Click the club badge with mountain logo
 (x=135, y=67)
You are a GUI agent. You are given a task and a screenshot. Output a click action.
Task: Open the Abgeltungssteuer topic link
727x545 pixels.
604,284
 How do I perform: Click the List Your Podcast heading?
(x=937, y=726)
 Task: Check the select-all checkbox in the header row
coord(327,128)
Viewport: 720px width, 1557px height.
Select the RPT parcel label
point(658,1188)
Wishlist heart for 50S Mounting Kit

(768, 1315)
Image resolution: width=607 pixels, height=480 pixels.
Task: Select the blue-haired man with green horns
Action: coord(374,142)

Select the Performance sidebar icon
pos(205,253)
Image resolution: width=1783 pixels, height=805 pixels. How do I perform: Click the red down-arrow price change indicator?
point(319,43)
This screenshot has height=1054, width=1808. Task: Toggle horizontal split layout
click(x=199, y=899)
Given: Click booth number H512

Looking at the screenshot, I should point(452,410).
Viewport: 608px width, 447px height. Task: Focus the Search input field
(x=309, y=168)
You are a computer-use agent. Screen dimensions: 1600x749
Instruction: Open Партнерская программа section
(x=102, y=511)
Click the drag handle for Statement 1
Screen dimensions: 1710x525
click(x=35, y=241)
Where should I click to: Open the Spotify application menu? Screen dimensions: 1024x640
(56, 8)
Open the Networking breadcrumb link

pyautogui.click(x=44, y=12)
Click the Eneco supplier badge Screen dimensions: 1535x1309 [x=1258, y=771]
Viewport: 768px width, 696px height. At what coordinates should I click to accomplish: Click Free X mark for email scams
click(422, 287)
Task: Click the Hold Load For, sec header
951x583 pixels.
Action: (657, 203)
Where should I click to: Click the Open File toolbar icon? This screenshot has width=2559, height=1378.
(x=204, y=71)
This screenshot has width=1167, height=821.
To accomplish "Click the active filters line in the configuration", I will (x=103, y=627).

########

◆ Required work ◆
Can you repeat the rows above, substituting "Display" for every occurrence of "Viewport" and leaving everything else unchanged?

◆ Completed task ◆
Click the club badge with mountain logo
 (x=135, y=67)
You are a GUI agent. You are given a task and a screenshot. Output a click action.
Task: Open the Abgeltungssteuer topic link
727x545 pixels.
604,284
 How do I perform: Click the List Your Podcast heading?
(x=937, y=726)
 Task: Check the select-all checkbox in the header row
coord(327,128)
Display: 720px width, 1557px height.
Select the RPT parcel label
point(658,1188)
Wishlist heart for 50S Mounting Kit

(768, 1315)
Image resolution: width=607 pixels, height=480 pixels.
Task: Select the blue-haired man with green horns
Action: coord(374,142)

Select the Performance sidebar icon
pos(205,253)
Image resolution: width=1783 pixels, height=805 pixels. How do I perform: Click the red down-arrow price change indicator?
point(319,43)
This screenshot has height=1054, width=1808. Task: Toggle horizontal split layout
click(x=199, y=899)
Given: Click booth number H512

Looking at the screenshot, I should point(452,410).
Display: 608px width, 447px height. Task: Focus the Search input field
(x=309, y=168)
You are a computer-use agent. Screen dimensions: 1600x749
Instruction: Open Партнерская программа section
(x=102, y=511)
Click the drag handle for Statement 1
Screen dimensions: 1710x525
click(x=35, y=241)
Where should I click to: Open the Spotify application menu? Screen dimensions: 1024x640
(56, 8)
Open the Networking breadcrumb link

pyautogui.click(x=44, y=12)
Click the Eneco supplier badge Screen dimensions: 1535x1309 [x=1258, y=771]
Display: 768px width, 696px height. At what coordinates should I click to accomplish: Click Free X mark for email scams
click(422, 287)
Task: Click the Hold Load For, sec header
951x583 pixels.
Action: (657, 203)
Where should I click to: Click the Open File toolbar icon? This screenshot has width=2559, height=1378.
(x=204, y=71)
This screenshot has width=1167, height=821.
To accomplish "Click the active filters line in the configuration", I will (x=103, y=627).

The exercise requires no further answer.